Monday, February 8, 2010

Spiral Model

The spiral model is based on the need to iterate. It contains as many iterations as are necessary to bring a product to fruition. Each iteration requires that the participants plan, define their life-cycle, prototype, analyze risks, write requirements, build models, detailed designs, code, unit, and system tests, and install.
Fig - Spiral Model

The spiral model has a number of advantages:
• It is flexible and allows for multiple iterations.
• It employs prototyping extensively.
• It allows for the coexistence of other models (indeed it expects candidate models to be proposed and adopted if useful).

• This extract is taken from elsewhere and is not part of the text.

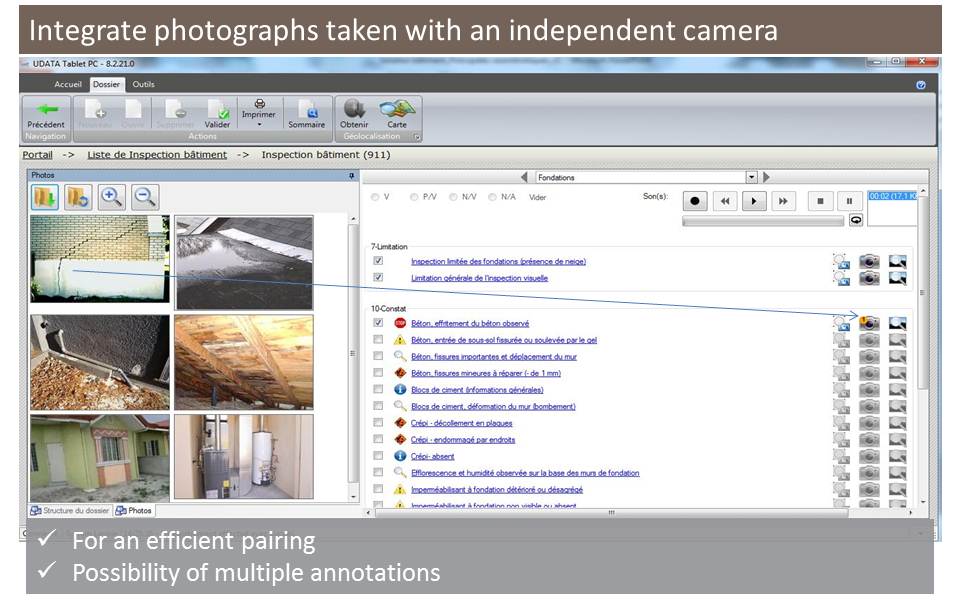
Task: Open the Sommaire report
Action: pyautogui.click(x=306, y=111)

• It makes risk evaluation explicit.
• It acknowledges the need to validate requirements and design.
• It was originally designed with a particular need to accommodate COTS, and is therefore more amenable to software reuse.

Its dangers are:
• It is less easy to allocate phases to groups and responsibilities than other models.

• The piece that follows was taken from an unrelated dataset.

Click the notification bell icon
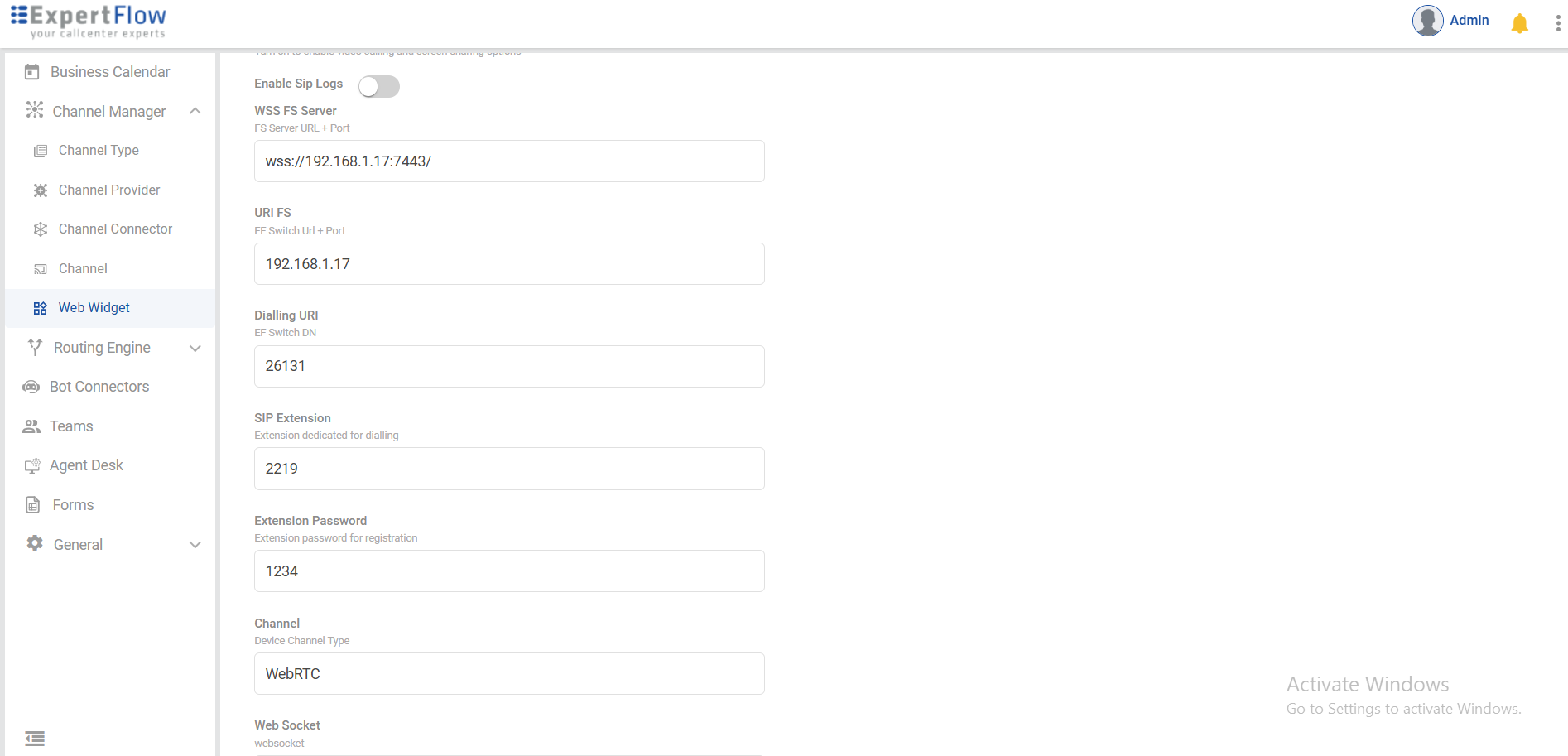 click(x=1519, y=23)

• It requires that staff are well-versed in software engineering.
• It requires much team self-discipline in the capture of emerging requirements.

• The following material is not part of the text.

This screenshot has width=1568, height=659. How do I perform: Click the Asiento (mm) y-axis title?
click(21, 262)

• It does not acknowledge the need to have test input from the start of the project.
• It allocates particular phases to requirements definition and high- and low-level design.
• It doesn’t make the baselines explicit.
• It doesn’t allow for process decomposition.
• Much prototype code may eventually be used in the final version.
• It must be very tool-supported to work or it will either decay or become enmeshed in  the bureaucracy it was intended to minimize.
 
The implications of this for the system testing team are that:
• The status of emerging requirements must be constantly reviewed.
• The team is committed to validating both the requirements and the design.
• Any use of prototype code in the production version will require much more rigorous unit testing than is normal.